Who Evades Taxes? Understanding the U.S. Tax Gap (September 2024)
Americans underpay federal taxes every year. Underpayments are seen across business types, industries, taxpayer ages, and income groups. But some groups are less compliant than others. The presentation will break out these groups and discuss how the IRS estimates the tax gap, possible limitations of these estimates, implications for GDP, and the puzzle of stable compliance rates despite falling audit rates.
Despite numerous efforts to enhance third-party reporting and reduce the tax gap, underreported business incomes in the United States, particularly among pass-through entities, remain significantly high. According to recent data from IRS filings and audit compilations, national accountants at the BEA estimate that 34 percent of pass-through income, approximately $700 billion in 2018, was not reported in tax filings.
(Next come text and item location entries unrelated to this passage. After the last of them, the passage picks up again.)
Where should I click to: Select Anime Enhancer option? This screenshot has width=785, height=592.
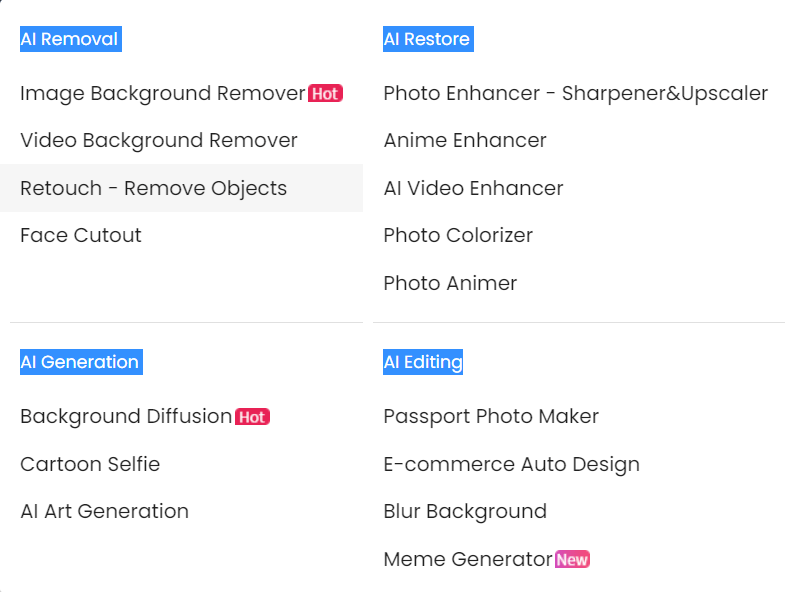click(465, 140)
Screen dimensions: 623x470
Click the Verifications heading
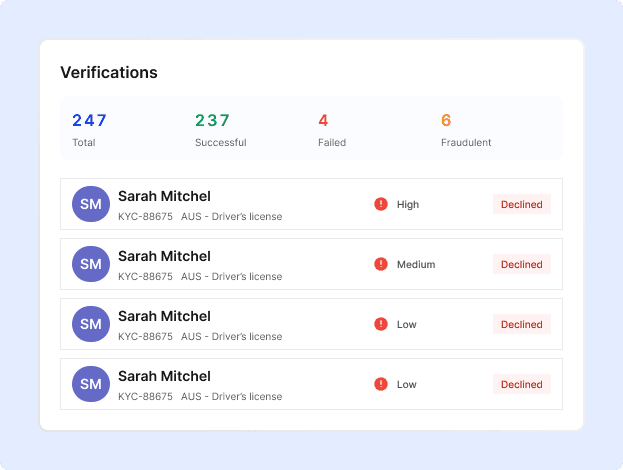[109, 73]
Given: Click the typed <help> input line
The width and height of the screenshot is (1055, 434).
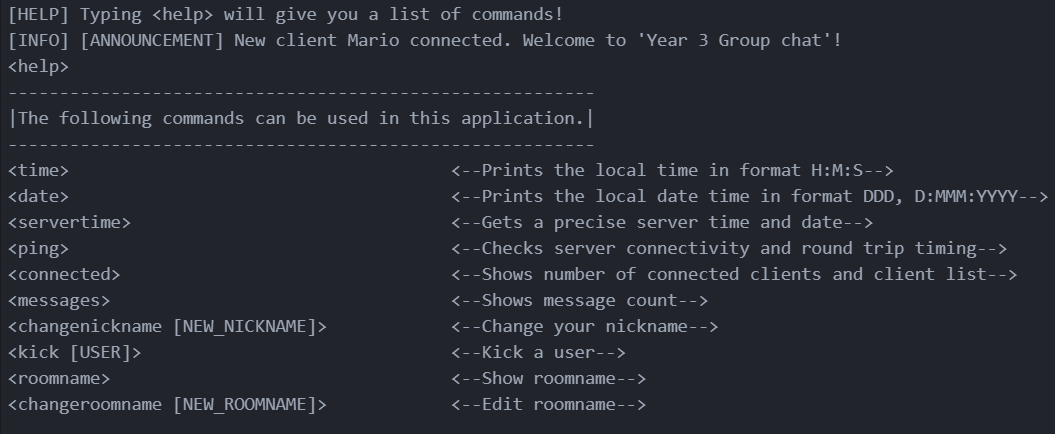Looking at the screenshot, I should [x=38, y=67].
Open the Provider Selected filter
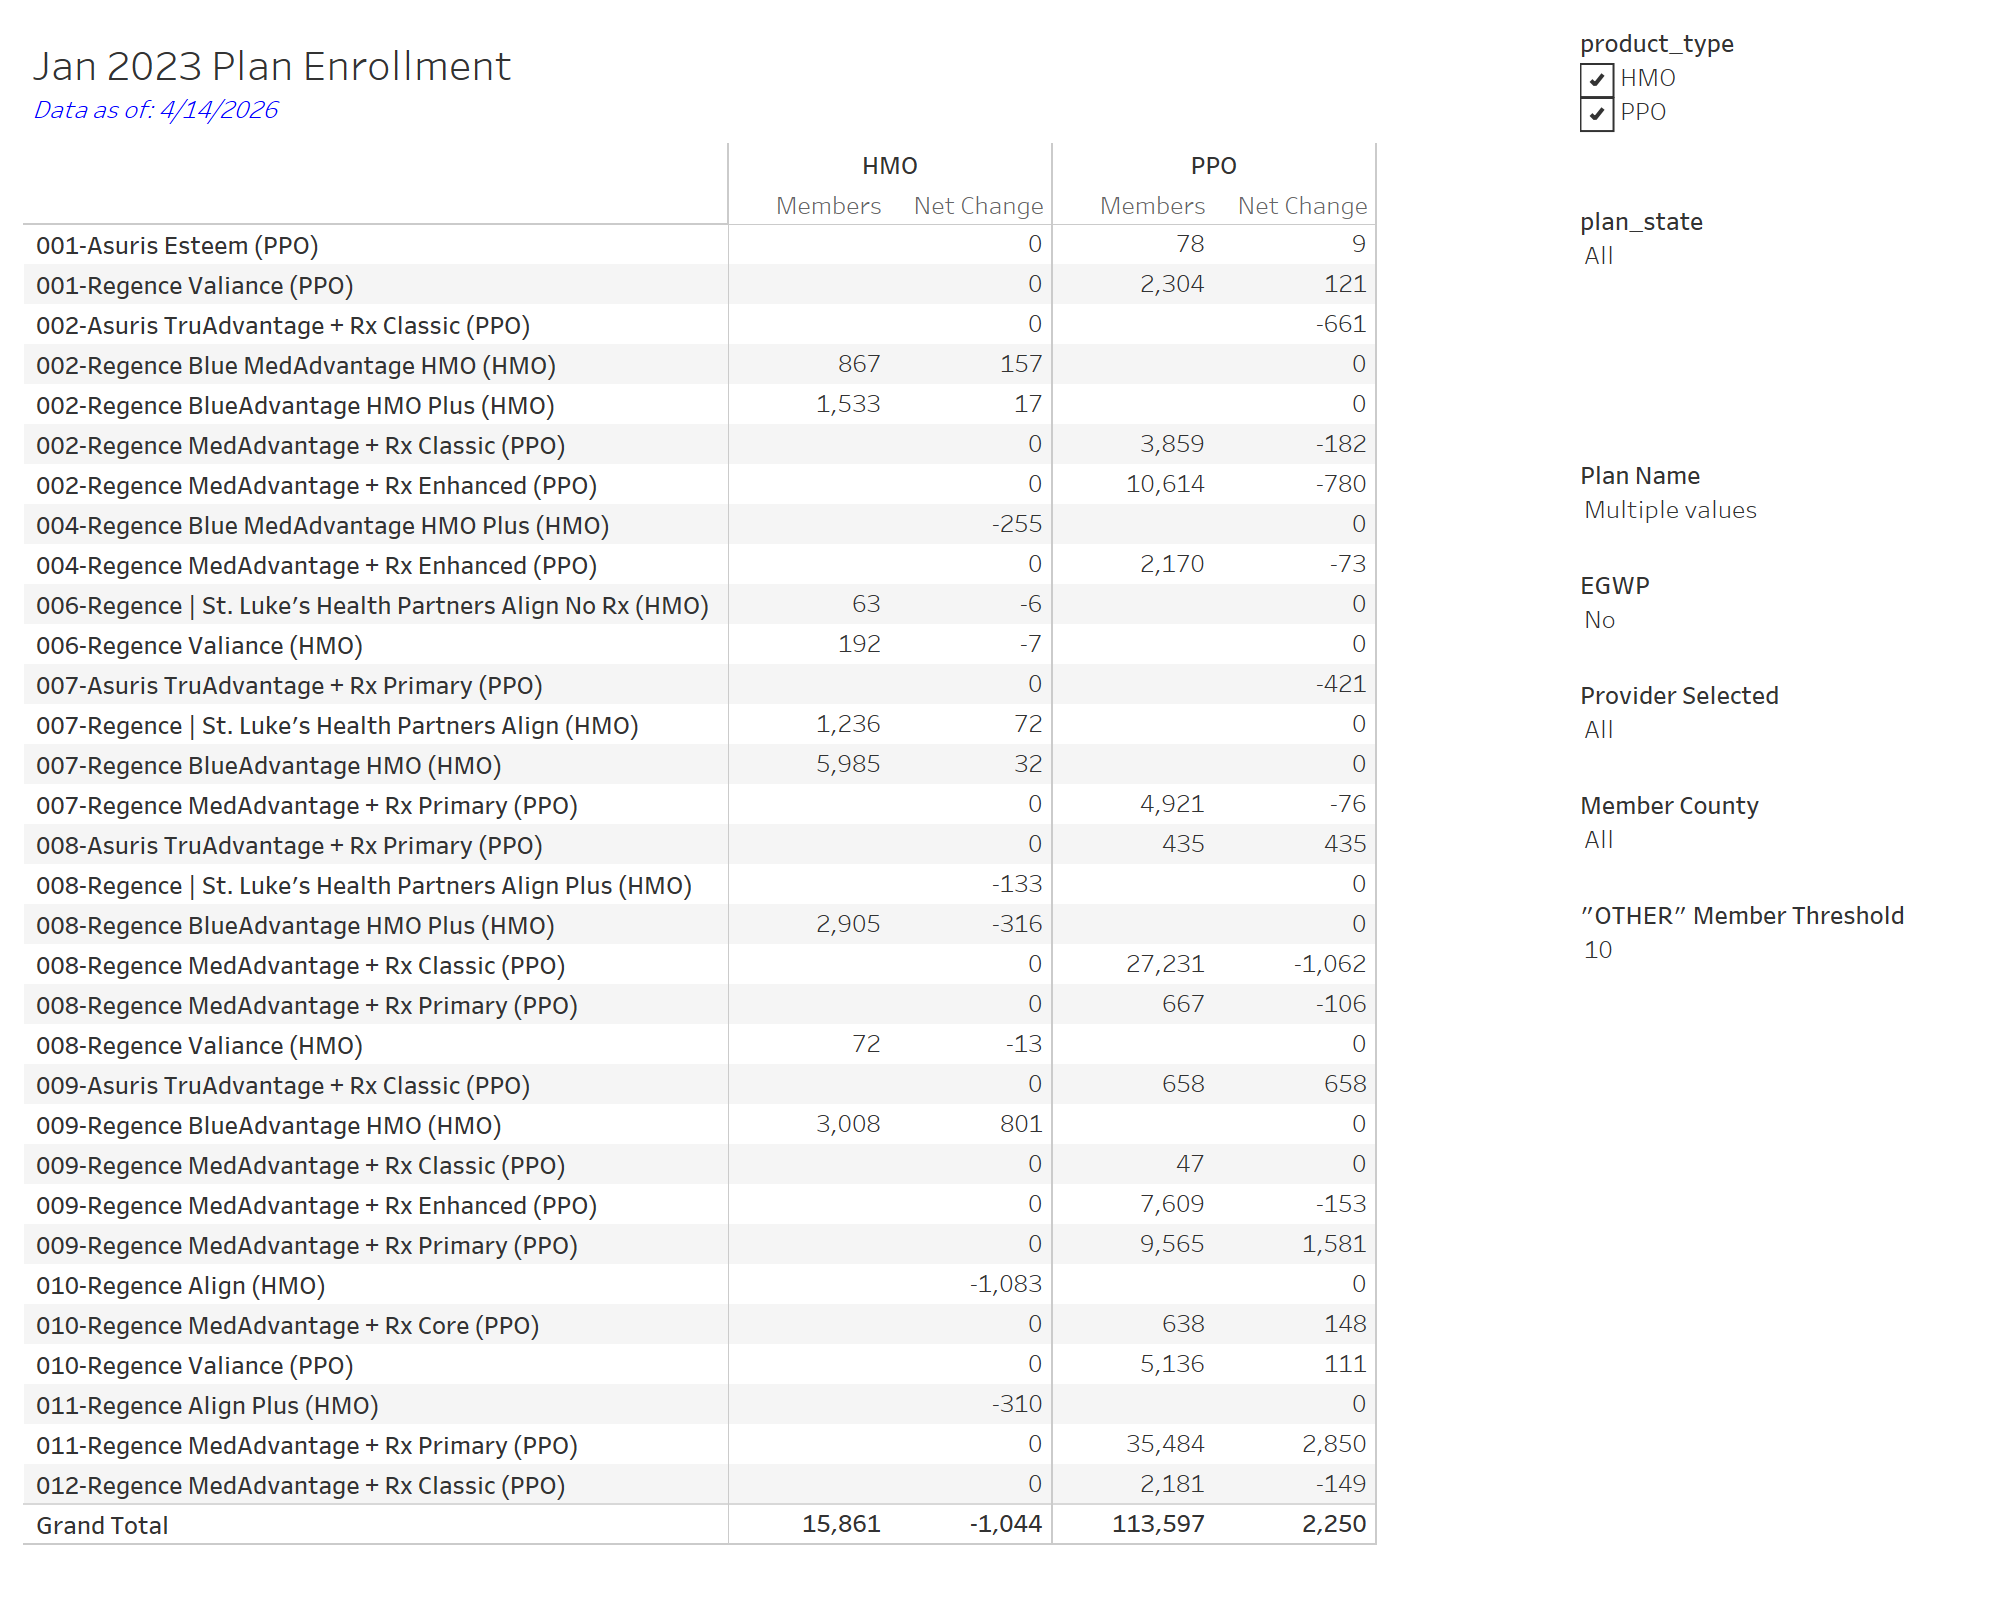 tap(1599, 729)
This research addresses the central issue of financing government spending while accounting for these substantial levels of tax evasion. To tackle this challenge, researchers adopt a broader perspective on estimating the impacts of increased enforcement, considering not only the expected changes in taxable incomes and collections but also the broader effects on the business environment and the macroeconomy.
For instance, heightened enforcement could influence business entry and exit rates, employment numbers, ownership structures, operational scope, legal form choices, and balance sheet composition. In the grander scheme, it is crucial to examine the general equilibrium effects of significant changes such as the IRA, which includes a doubling of the IRS enforcement budget and a targeted focus on high-income returns and complex business filings.
Our speakers:
David Splinter is a senior economist at the Joint Committee on Taxation, U.S. Congress. For over a decade, he has estimated the revenue effects of policy changes to immigration, payroll taxes, and child tax credits. His research focuses on income inequality, income mobility, and tax progressivity—and recently, the distribution of Covid relief and the progressive wage recovery.
Anmol Bhandari is the Carter-Schwab Associate Professor of Economics at the University of Minnesota, where he has taught since 2015. He is also a consultant at the Federal Reserve Bank of Minneapolis and research associate at NBER. He served as president of the Minnesota Economics Association. His research centers on public finance, asset pricing, and quantitative macroeconomics.